I have the following data, which represents the distances between two objects.
data = [[('123','234'), 10],
[('134','432'), 12],
]
I would like to insert this into neo4j via py2neo v3:
for e, p in enumerate(data):
#
id_left = p[0][0]
id_right = p[0][1]
distance = p[1]
#
left = Node("_id", id_left)
right = Node("_id", id_right)
G.merge(left)
G.merge(right)
r = Relationship(left,'TO', right, distance=distance)
G.create(r)
#
But I find this to be very, very slow. What's the best of speeding this up? I've looked around but haven't found any code example that illustrates clearly how to go about it
Apparently you are using wrongly py2neo to create nodes, you current code produce the following :
As you can see, the first parameter you give to the Node
object are the label and the second parameter should be a map of properties.

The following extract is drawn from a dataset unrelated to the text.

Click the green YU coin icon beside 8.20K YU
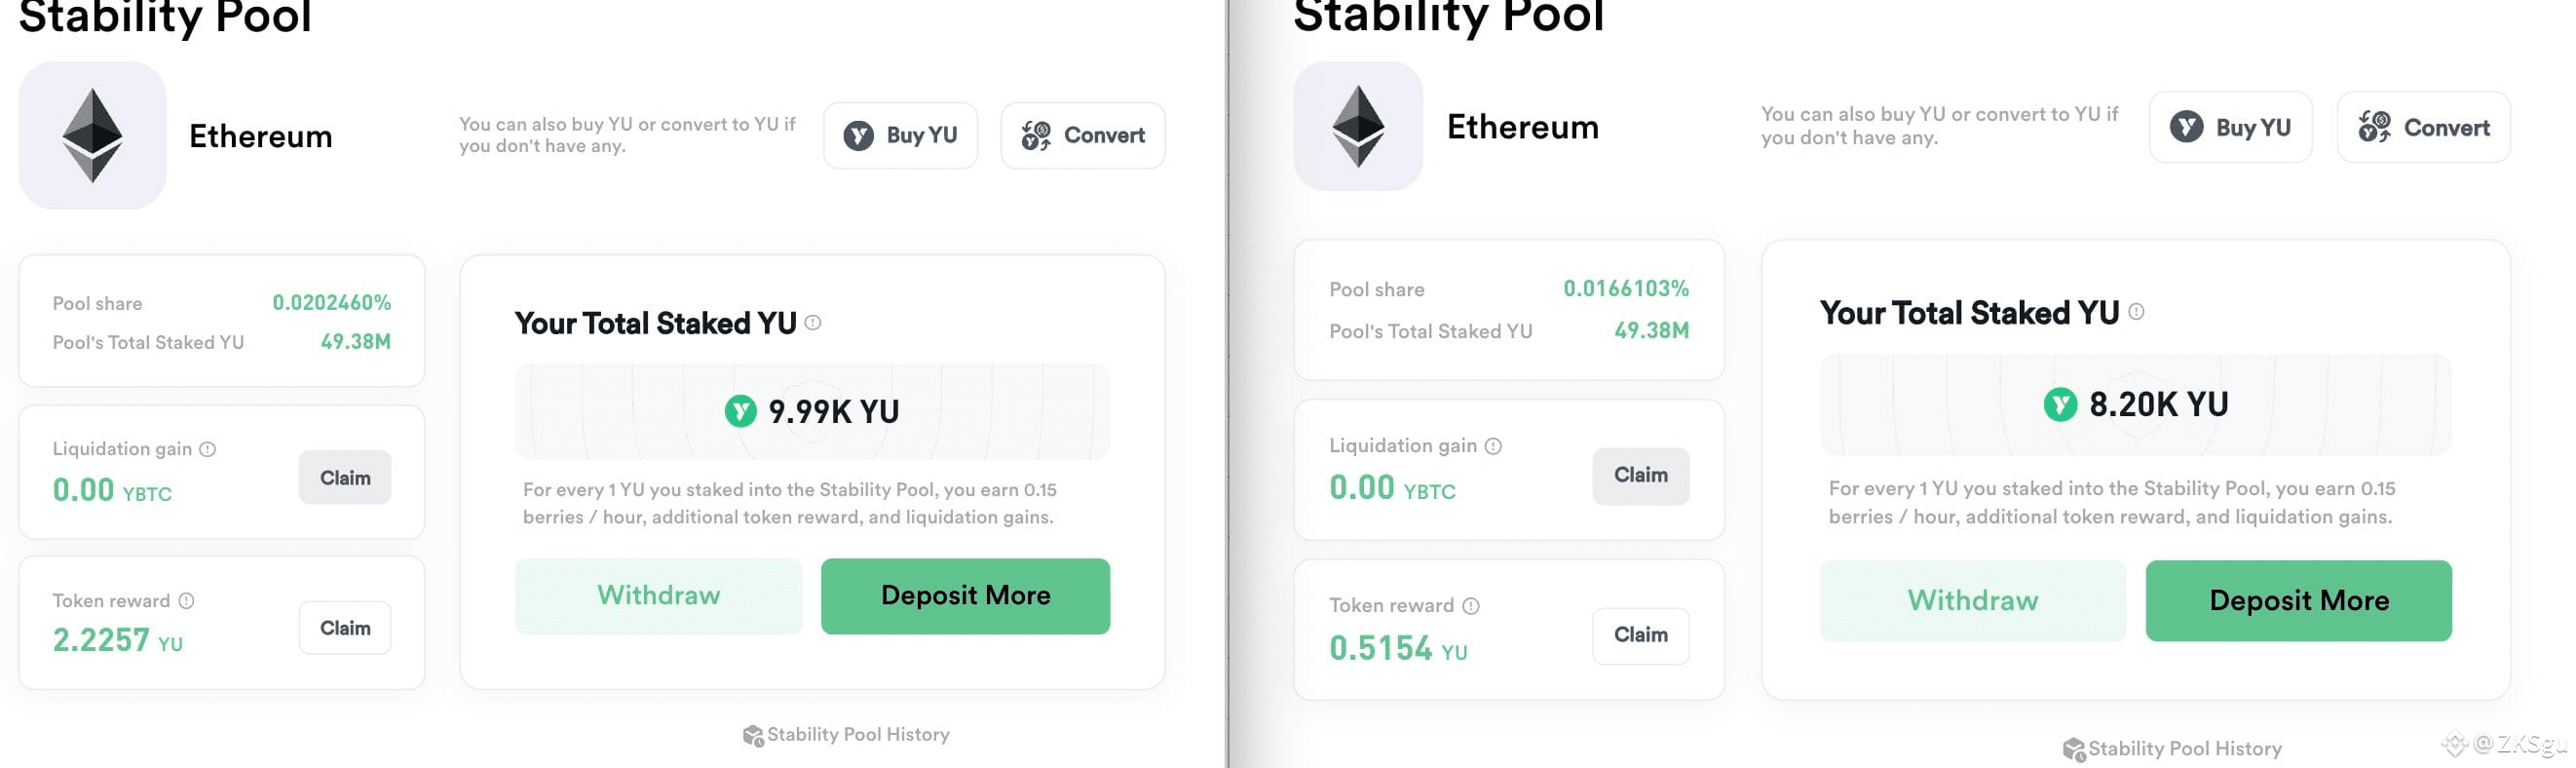The width and height of the screenshot is (2576, 768). (2060, 404)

This is slow because MERGE
has nothing to match on.
This is a corrected version of your code that will use a label MyNode
and a property id
:
from py2neo import Graph, Node, Relationship
graph = Graph(password="password")
data = [
[('123','234'), 10],
[('134','432'), 12],
]
for e, p in enumerate(data):
#
id_left = p[0][0]
id_right = p[0][1]
distance = p[1]
#
left = Node("MyNode", id=id_left)
right = Node("MyNode", id=id_right)
graph.merge(left)
graph.merge(right)
r = Relationship(left,'TO', right, distance=distance)
graph.create(r)
Which will produce the following graph :
For most performance when you start to have thousands of MyNode
nodes, you can add a unique constraint on the id
property :
CREATE CONSTRAINT ON (m:MyNode) ASSERT m.id IS UNIQUE;
Now this code is making 3 calls to Neo4j, the most performant is to use cypher directly :
data = [
[('123','234'), 10],
[('134','432'), 12],
]
params = []
for x in data:
params.append({"left": x[0][0], "right": x[0][1], "distance": x[1] })
q = """
UNWIND {datas} AS data
MERGE (m:MyNode {id: data.left })
MERGE (m2:MyNode {id: data.right })
MERGE (m)-[r:TO]->(m2)
SET r.distance = data.distance
"""
graph.run(q, { "datas": params })
Which will result in the same graph as above.